_WORK TO BE COMPLETED_
The data below contains pictures, which are to be skipped; the lines starting at the line with "Given: Focus the Last Name field" and ending at the line with "Screen dimensions: 910x455" are to be output exactly, both ends included.

*** MATERIAL FOR THIS TASK Section Begins ***

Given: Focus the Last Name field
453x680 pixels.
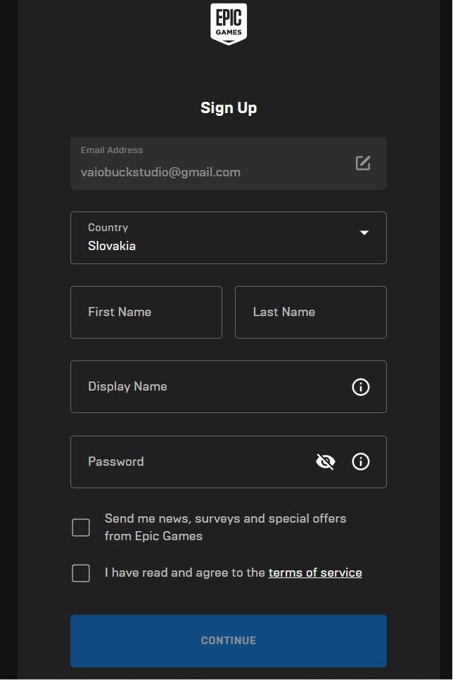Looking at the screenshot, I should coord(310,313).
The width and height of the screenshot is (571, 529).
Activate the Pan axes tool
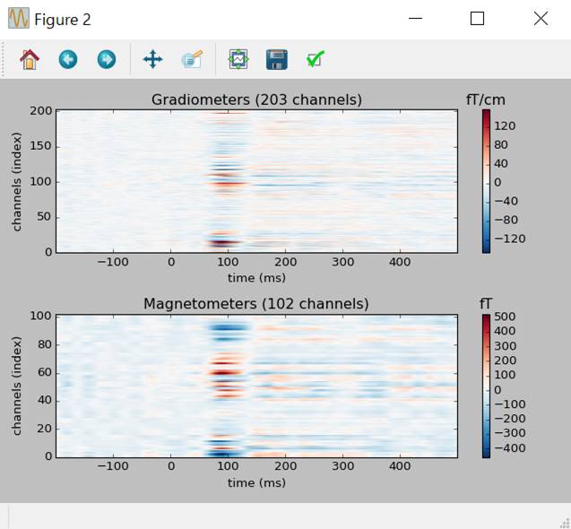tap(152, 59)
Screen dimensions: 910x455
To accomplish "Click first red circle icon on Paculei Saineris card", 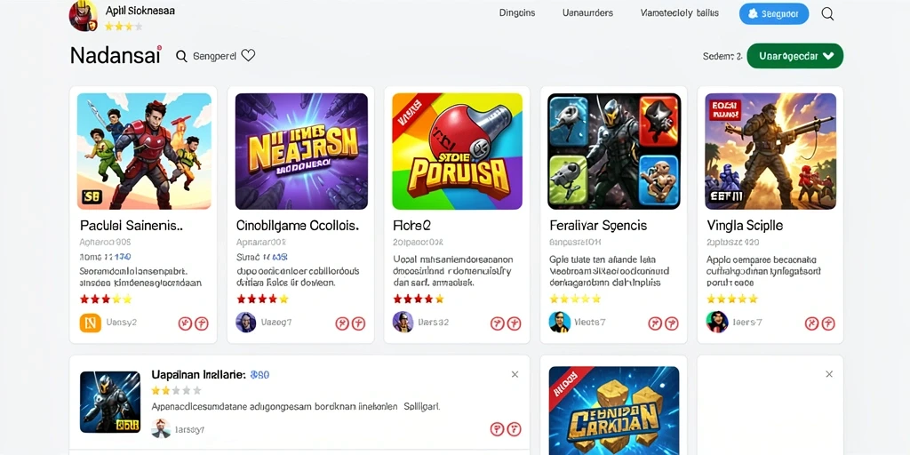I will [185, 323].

*** MATERIAL FOR THIS TASK Section Ends ***
*** MATERIAL FOR THIS TASK Section Begins ***

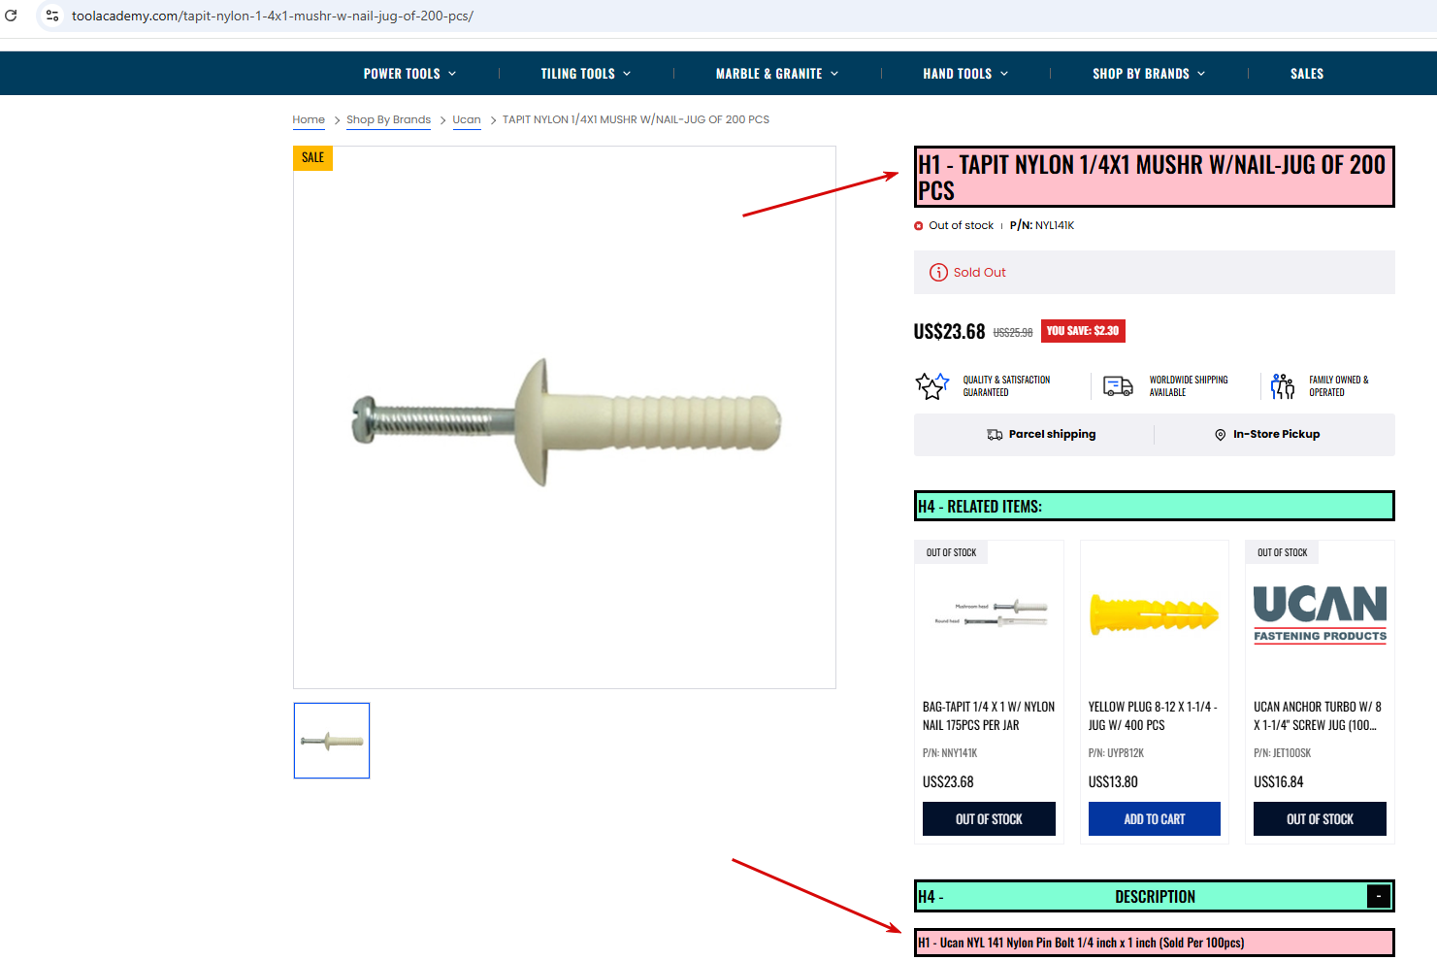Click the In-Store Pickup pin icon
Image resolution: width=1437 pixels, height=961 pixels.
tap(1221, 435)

*** MATERIAL FOR THIS TASK Section Ends ***

_TASK RESULT_
Given: Focus the Last Name field
453x680 pixels.
Looking at the screenshot, I should coord(310,313).
The width and height of the screenshot is (571, 529).
Activate the Pan axes tool
tap(152, 59)
Screen dimensions: 910x455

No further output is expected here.